▶ [Exercise]:
A line qualifies if it holds the string "agent". Copy every qualifying line from the records.

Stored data
•••••
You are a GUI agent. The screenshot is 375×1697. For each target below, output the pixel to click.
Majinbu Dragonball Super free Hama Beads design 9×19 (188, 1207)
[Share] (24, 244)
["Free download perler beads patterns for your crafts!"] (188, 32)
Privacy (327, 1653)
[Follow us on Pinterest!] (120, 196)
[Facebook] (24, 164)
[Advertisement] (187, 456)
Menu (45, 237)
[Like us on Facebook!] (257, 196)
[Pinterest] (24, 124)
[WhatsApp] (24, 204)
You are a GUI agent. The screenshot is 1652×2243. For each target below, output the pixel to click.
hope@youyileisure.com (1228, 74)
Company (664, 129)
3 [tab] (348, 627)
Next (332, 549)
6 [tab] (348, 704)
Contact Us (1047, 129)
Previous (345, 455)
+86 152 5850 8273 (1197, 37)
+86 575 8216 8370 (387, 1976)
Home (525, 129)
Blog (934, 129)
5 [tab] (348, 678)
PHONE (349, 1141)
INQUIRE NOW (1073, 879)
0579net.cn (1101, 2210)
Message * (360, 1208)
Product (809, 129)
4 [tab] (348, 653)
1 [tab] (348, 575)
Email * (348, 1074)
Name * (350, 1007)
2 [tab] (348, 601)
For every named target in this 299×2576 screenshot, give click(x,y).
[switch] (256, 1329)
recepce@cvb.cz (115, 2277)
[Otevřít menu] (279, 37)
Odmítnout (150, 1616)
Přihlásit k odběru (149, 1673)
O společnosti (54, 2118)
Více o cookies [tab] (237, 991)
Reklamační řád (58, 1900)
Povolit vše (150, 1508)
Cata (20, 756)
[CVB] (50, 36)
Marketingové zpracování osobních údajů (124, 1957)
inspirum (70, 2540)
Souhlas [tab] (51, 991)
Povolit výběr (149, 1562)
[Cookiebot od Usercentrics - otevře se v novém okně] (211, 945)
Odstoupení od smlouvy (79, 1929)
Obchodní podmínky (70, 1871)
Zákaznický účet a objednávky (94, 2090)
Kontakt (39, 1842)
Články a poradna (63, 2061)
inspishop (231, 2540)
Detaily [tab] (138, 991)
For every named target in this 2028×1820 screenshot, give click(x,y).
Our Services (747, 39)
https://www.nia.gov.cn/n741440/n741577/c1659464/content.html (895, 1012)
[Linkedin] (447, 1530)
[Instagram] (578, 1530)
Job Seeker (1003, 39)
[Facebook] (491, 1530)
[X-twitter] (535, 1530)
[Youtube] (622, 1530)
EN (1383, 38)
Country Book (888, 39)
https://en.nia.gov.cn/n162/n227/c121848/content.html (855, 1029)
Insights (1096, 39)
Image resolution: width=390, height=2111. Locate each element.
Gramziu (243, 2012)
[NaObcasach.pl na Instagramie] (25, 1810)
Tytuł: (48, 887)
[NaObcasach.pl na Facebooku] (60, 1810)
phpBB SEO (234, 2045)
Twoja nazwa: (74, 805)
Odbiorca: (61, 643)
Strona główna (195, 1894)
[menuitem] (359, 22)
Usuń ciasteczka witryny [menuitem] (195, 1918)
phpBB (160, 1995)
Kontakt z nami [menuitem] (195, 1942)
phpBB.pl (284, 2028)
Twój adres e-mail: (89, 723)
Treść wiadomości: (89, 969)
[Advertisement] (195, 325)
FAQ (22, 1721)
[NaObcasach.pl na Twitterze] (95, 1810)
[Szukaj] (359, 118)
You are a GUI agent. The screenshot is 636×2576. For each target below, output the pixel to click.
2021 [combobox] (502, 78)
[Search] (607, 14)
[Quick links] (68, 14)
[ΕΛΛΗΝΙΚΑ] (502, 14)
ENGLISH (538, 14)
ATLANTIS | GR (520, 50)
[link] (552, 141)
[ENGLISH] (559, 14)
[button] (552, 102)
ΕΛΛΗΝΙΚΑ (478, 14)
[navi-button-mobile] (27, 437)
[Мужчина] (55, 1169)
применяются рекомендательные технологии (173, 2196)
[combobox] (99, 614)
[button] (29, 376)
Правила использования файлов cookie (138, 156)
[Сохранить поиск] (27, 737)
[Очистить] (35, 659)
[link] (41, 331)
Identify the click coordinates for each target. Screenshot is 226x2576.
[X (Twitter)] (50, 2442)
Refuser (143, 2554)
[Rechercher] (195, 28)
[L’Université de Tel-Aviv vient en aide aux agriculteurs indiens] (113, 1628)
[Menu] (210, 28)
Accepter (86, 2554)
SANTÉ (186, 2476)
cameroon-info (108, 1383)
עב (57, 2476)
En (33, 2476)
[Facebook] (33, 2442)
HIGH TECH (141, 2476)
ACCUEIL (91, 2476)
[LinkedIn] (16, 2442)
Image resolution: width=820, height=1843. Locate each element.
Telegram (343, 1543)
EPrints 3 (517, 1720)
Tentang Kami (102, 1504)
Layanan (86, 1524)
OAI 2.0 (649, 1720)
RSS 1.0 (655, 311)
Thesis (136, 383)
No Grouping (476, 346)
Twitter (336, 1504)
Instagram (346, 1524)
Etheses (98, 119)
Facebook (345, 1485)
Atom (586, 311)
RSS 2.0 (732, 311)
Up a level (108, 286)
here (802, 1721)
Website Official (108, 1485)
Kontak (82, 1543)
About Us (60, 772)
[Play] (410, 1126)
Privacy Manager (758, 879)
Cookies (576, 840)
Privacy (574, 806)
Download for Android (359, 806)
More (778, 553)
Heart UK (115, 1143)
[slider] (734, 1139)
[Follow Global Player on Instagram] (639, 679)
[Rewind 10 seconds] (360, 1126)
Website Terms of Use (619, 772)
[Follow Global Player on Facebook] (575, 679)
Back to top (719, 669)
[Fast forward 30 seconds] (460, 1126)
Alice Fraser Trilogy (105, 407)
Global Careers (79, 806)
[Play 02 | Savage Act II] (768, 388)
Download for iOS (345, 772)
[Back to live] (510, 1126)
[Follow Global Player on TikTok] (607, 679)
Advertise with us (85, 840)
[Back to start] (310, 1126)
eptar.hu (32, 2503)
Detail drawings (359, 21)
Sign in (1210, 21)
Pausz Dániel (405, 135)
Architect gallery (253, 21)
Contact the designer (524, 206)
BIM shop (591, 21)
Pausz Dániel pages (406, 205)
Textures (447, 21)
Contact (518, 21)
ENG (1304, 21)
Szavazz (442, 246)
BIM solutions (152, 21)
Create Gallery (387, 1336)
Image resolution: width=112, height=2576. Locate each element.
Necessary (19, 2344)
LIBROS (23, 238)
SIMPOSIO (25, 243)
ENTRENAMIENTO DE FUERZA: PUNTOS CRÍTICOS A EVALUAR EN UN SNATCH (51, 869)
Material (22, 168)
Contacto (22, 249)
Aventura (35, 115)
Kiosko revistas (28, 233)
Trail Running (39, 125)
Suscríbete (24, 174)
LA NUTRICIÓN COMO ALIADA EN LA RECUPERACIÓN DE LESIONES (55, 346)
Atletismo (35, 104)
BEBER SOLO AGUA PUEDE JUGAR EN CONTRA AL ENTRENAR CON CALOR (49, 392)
•••••
▶ [Result for this exercise]:
You are a GUI agent. The screenshot is 375×1697. For each target below, output the pixel to click.
You are a GUI agent. The screenshot is 1652×2243. For each target below, output the pixel to click.
You are a GUI agent. The screenshot is 636×2576. For each target below, output the pixel to click.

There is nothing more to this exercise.